● Task to carry out: Copy the following records line for line, changing nothing in them.

● Data provided:
■ ■ ■

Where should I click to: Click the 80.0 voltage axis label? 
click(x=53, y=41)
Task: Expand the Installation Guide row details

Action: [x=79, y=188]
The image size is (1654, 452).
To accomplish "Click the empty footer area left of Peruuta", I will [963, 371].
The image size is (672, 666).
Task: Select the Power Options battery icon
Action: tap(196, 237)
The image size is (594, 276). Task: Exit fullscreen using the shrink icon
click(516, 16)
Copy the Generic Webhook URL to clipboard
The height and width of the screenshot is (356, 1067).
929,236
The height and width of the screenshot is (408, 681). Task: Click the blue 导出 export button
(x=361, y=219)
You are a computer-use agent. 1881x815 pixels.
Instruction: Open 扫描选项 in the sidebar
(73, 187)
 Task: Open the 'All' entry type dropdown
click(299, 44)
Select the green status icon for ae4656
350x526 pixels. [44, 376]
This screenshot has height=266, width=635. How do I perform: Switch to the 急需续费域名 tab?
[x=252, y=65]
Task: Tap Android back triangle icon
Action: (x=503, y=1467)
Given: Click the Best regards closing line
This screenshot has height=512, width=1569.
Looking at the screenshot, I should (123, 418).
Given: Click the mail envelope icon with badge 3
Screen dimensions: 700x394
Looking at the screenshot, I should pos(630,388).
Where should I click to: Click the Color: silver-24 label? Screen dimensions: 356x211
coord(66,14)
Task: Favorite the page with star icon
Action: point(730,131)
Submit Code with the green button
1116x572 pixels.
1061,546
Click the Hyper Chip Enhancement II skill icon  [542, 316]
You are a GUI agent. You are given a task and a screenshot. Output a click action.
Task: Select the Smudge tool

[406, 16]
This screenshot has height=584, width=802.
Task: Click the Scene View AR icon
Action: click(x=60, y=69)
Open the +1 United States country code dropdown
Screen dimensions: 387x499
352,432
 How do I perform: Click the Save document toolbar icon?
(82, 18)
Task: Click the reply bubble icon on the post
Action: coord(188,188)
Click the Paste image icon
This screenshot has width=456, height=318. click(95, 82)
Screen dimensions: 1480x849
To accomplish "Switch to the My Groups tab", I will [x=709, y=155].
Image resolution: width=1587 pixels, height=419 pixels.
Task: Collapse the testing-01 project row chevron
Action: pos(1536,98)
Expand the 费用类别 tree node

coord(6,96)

■ ■ ■

● Final result:
Where should I click to: Click the 80.0 voltage axis label? 
click(x=53, y=41)
Task: Expand the Installation Guide row details

Action: [x=79, y=188]
The image size is (1654, 452).
To accomplish "Click the empty footer area left of Peruuta", I will [963, 371].
The image size is (672, 666).
Task: Select the Power Options battery icon
Action: tap(196, 237)
The image size is (594, 276). Task: Exit fullscreen using the shrink icon
click(516, 16)
Copy the Generic Webhook URL to clipboard
The height and width of the screenshot is (356, 1067).
929,236
The height and width of the screenshot is (408, 681). Task: Click the blue 导出 export button
(x=361, y=219)
You are a computer-use agent. 1881x815 pixels.
Instruction: Open 扫描选项 in the sidebar
(73, 187)
 Task: Open the 'All' entry type dropdown
click(299, 44)
Select the green status icon for ae4656
350x526 pixels. [44, 376]
This screenshot has height=266, width=635. How do I perform: Switch to the 急需续费域名 tab?
[x=252, y=65]
Task: Tap Android back triangle icon
Action: (x=503, y=1467)
Given: Click the Best regards closing line
This screenshot has height=512, width=1569.
Looking at the screenshot, I should (123, 418).
Given: Click the mail envelope icon with badge 3
Screen dimensions: 700x394
Looking at the screenshot, I should pos(630,388).
Where should I click to: Click the Color: silver-24 label? Screen dimensions: 356x211
coord(66,14)
Task: Favorite the page with star icon
Action: point(730,131)
Submit Code with the green button
1116x572 pixels.
1061,546
Click the Hyper Chip Enhancement II skill icon  [542, 316]
You are a GUI agent. You are given a task and a screenshot. Output a click action.
Task: Select the Smudge tool

[406, 16]
This screenshot has height=584, width=802.
Task: Click the Scene View AR icon
Action: click(x=60, y=69)
Open the +1 United States country code dropdown
Screen dimensions: 387x499
352,432
 How do I perform: Click the Save document toolbar icon?
(82, 18)
Task: Click the reply bubble icon on the post
Action: coord(188,188)
Click the Paste image icon
This screenshot has width=456, height=318. click(95, 82)
Screen dimensions: 1480x849
To accomplish "Switch to the My Groups tab", I will [x=709, y=155].
Image resolution: width=1587 pixels, height=419 pixels.
Task: Collapse the testing-01 project row chevron
Action: pos(1536,98)
Expand the 费用类别 tree node

coord(6,96)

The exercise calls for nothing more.